Sullo sfondo l’erosione della propria centralità internazionale alla quale la nazione sta reagendo in mondo convulso, disordinato, drammatico, feroce, basta pensare a come si sta conducendo in primis la guerra in Ucraina; ma in seconda battuta poi la vicenda economica dell’intera Europa, seconda di importanza solo perché non ci sono stati i 50.000 morti circa dello scontro ucraino, ma in prospettiva molto più letale e pericolosa, in quanto gli Stati Uniti per onorare i loro debiti stanno cercando di invertire il flusso delle partite correnti con l’Unione europea, e facendolo però con la forza della loro egemonia militare e finanziaria usata in modo implicito ipocrita e pericoloso stanno avvicinando tutti quanti compresi loro stessi a momenti paurosi.

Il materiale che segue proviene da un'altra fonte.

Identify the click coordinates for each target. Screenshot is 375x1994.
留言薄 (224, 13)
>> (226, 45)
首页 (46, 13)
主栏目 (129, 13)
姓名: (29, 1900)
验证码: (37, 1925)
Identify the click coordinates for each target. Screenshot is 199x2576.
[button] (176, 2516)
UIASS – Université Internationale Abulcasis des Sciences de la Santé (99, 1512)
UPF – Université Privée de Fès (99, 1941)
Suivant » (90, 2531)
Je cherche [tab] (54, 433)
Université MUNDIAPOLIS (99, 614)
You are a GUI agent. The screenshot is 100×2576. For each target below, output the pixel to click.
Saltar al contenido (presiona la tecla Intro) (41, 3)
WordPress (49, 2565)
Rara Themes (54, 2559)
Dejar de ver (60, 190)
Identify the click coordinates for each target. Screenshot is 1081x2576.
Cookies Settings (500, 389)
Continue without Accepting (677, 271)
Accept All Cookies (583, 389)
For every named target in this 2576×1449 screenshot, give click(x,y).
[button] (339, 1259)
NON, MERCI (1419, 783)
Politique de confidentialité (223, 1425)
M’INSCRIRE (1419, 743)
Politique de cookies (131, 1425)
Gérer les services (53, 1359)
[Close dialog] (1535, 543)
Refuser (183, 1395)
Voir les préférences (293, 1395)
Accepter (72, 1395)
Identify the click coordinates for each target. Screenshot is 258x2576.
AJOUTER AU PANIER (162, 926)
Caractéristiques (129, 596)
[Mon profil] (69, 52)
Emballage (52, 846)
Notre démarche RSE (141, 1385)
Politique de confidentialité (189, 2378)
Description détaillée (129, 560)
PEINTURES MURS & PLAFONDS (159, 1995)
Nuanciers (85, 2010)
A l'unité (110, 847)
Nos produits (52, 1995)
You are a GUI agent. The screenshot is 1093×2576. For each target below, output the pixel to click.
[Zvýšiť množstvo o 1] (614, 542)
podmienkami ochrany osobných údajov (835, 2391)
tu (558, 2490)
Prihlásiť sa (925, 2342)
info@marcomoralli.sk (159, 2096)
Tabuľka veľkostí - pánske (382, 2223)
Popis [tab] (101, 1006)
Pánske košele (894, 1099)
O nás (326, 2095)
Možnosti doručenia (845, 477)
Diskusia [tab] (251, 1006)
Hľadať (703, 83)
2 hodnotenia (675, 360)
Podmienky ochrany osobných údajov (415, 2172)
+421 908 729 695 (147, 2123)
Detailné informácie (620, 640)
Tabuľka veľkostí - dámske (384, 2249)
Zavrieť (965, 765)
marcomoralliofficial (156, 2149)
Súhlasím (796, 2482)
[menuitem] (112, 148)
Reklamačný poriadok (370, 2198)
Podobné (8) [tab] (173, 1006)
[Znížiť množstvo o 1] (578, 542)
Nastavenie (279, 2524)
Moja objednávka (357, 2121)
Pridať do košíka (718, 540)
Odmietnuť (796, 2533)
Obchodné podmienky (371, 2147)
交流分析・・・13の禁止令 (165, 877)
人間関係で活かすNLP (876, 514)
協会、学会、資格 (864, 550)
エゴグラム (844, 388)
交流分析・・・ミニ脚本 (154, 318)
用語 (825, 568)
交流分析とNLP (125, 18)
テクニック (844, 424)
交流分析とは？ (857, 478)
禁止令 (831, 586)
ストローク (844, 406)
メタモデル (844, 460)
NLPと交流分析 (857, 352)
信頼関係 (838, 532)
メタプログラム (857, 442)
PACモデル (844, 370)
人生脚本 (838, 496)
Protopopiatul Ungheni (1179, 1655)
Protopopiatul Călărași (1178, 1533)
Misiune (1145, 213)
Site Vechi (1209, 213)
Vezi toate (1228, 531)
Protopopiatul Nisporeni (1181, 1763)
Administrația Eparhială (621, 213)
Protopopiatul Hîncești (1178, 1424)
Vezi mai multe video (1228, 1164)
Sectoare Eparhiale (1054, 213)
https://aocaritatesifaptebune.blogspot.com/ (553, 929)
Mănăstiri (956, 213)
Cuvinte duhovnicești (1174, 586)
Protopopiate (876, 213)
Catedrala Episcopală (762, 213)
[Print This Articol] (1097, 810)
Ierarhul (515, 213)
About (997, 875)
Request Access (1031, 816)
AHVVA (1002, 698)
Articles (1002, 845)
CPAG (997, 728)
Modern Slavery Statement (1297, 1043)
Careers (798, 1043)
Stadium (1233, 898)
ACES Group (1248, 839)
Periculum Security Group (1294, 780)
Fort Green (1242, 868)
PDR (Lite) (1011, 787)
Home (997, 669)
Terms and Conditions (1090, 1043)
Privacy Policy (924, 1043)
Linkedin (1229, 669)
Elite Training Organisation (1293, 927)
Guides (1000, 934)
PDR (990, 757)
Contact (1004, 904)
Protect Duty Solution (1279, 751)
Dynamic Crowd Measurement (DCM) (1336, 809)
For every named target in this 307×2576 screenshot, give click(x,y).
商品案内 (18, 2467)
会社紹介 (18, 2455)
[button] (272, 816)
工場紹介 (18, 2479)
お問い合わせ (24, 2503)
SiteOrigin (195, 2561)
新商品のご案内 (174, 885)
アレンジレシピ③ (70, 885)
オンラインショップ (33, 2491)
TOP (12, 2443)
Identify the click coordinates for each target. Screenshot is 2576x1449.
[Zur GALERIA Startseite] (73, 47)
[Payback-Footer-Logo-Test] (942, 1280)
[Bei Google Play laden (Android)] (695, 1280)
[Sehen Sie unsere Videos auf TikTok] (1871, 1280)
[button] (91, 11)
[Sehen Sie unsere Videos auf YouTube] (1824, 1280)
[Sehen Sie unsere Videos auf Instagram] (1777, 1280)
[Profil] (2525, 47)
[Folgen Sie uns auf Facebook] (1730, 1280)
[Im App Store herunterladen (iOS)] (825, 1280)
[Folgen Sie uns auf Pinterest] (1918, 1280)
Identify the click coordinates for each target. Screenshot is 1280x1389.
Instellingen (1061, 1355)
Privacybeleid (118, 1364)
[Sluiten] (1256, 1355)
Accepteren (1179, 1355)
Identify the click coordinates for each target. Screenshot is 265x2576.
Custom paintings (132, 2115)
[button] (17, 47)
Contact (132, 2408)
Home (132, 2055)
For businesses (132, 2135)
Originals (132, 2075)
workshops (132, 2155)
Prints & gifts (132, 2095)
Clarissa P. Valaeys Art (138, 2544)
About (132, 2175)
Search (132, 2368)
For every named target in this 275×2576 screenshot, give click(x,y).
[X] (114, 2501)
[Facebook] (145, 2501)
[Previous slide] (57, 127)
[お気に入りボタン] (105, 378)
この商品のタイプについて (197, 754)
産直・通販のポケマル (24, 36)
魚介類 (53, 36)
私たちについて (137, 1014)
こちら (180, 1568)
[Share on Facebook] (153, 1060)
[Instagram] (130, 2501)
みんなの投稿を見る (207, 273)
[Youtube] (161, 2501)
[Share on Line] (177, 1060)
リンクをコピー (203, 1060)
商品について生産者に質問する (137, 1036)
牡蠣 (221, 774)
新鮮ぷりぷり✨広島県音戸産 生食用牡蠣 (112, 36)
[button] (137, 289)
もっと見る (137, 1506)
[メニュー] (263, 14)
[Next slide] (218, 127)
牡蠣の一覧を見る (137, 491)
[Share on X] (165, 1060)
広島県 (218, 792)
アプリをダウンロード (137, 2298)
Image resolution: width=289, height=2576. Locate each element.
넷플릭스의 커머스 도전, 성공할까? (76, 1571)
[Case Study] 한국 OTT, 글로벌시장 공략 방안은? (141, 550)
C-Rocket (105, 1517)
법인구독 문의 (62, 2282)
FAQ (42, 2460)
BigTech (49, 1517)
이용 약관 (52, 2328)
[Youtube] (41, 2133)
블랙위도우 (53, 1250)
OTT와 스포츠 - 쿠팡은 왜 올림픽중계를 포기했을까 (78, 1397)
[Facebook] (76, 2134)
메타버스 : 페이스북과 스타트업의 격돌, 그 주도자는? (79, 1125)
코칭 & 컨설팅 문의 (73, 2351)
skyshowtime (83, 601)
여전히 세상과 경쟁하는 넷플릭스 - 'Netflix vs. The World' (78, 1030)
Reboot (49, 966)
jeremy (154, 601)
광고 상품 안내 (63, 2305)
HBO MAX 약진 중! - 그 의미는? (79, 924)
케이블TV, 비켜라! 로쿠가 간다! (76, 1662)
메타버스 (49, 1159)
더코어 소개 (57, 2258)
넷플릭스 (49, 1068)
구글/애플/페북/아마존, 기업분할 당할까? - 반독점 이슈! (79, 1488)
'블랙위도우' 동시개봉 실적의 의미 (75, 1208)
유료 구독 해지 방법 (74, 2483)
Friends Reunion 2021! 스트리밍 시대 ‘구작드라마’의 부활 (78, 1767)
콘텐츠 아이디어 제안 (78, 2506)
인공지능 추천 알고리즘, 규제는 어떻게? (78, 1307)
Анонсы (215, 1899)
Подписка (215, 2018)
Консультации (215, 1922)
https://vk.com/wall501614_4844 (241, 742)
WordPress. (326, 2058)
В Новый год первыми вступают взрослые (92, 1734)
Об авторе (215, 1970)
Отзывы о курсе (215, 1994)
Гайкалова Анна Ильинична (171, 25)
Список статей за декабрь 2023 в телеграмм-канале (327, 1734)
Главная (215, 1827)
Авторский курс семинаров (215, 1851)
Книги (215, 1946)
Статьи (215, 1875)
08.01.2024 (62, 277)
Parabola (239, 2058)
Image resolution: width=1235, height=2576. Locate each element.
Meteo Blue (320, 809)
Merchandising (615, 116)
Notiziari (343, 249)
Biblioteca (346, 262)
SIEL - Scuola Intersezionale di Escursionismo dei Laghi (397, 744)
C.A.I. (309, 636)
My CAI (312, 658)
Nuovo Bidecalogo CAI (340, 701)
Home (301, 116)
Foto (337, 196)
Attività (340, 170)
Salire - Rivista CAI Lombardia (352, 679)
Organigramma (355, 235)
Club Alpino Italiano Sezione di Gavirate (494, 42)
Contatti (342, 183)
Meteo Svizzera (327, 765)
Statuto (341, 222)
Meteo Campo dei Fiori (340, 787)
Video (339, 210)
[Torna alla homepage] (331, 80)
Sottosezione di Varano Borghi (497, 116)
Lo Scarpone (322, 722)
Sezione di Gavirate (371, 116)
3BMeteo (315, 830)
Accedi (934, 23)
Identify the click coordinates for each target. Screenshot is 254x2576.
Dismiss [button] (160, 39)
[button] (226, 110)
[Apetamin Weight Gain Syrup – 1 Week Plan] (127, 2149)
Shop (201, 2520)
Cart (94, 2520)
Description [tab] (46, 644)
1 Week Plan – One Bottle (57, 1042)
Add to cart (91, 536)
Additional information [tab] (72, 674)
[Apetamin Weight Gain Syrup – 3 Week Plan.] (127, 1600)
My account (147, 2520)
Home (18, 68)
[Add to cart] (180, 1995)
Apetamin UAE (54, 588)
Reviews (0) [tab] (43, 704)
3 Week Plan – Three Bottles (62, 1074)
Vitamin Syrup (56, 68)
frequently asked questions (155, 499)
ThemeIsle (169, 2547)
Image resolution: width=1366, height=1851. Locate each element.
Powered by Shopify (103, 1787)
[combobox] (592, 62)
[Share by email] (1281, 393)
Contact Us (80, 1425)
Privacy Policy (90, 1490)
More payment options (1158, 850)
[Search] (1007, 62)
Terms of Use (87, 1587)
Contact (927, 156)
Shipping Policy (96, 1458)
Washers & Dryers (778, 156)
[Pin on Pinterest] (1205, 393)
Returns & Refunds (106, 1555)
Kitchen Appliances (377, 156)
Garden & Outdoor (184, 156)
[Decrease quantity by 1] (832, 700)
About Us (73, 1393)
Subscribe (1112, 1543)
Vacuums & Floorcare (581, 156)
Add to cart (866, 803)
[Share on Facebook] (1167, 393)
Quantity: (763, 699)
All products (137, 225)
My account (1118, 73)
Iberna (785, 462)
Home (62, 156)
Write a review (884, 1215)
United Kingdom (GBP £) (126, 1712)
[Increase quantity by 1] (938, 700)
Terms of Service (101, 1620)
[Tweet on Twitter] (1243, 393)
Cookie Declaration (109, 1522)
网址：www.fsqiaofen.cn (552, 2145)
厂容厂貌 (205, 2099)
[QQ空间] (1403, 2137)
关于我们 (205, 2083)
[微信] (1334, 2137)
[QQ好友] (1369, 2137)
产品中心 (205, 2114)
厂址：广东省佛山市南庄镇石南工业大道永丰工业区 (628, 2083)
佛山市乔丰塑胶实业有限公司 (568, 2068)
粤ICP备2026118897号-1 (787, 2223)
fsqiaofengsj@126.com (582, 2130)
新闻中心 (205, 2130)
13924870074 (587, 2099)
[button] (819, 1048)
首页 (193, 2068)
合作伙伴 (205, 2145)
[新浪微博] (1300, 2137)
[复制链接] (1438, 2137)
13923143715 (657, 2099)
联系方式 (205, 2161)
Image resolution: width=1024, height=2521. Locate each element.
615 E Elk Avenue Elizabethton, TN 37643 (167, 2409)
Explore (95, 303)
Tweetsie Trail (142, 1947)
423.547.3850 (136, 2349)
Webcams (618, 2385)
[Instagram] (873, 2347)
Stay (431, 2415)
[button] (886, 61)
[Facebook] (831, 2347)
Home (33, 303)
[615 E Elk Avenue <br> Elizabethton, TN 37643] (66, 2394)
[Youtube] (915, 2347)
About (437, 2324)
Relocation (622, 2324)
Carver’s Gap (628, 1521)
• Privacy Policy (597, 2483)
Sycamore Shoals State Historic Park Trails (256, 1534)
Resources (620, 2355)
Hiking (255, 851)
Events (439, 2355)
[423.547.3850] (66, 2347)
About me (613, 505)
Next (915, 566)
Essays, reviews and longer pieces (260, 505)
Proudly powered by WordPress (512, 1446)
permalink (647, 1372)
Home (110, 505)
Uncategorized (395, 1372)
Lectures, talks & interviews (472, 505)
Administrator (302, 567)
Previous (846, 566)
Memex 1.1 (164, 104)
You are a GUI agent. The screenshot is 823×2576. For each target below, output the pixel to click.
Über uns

Ma l’immagine di chiusura che più ci deve dare la pericolosità del ruolo del dollaro Usa attuale è la speculazione condotta sul mercato dell’oro, ove a fronte di un’oncia fisica pari a 28 grammi si emettono sul Comex di New York circa 550 derivati per oncia senza alcun margin call e con la sola liquidazione delle differenze alle scadenze, sempre che l’acquirente non preferisca la materia prima alla chiusura del derivato: cosa che da qualche anno, Cina Russia, India stanno facendo sempre più spesso.
Inoltre, a Mosca sono in piena operatività i lavori per la creazione del mercato dell’oro alternativo alla LBMA di Londra finora di fatto unico fixing mondiale del prezzo dell’oro; tale mercato moscovita dovrebbe raccogliere il 62% della produzione mondiale di oro. Ne vedremo delle belle.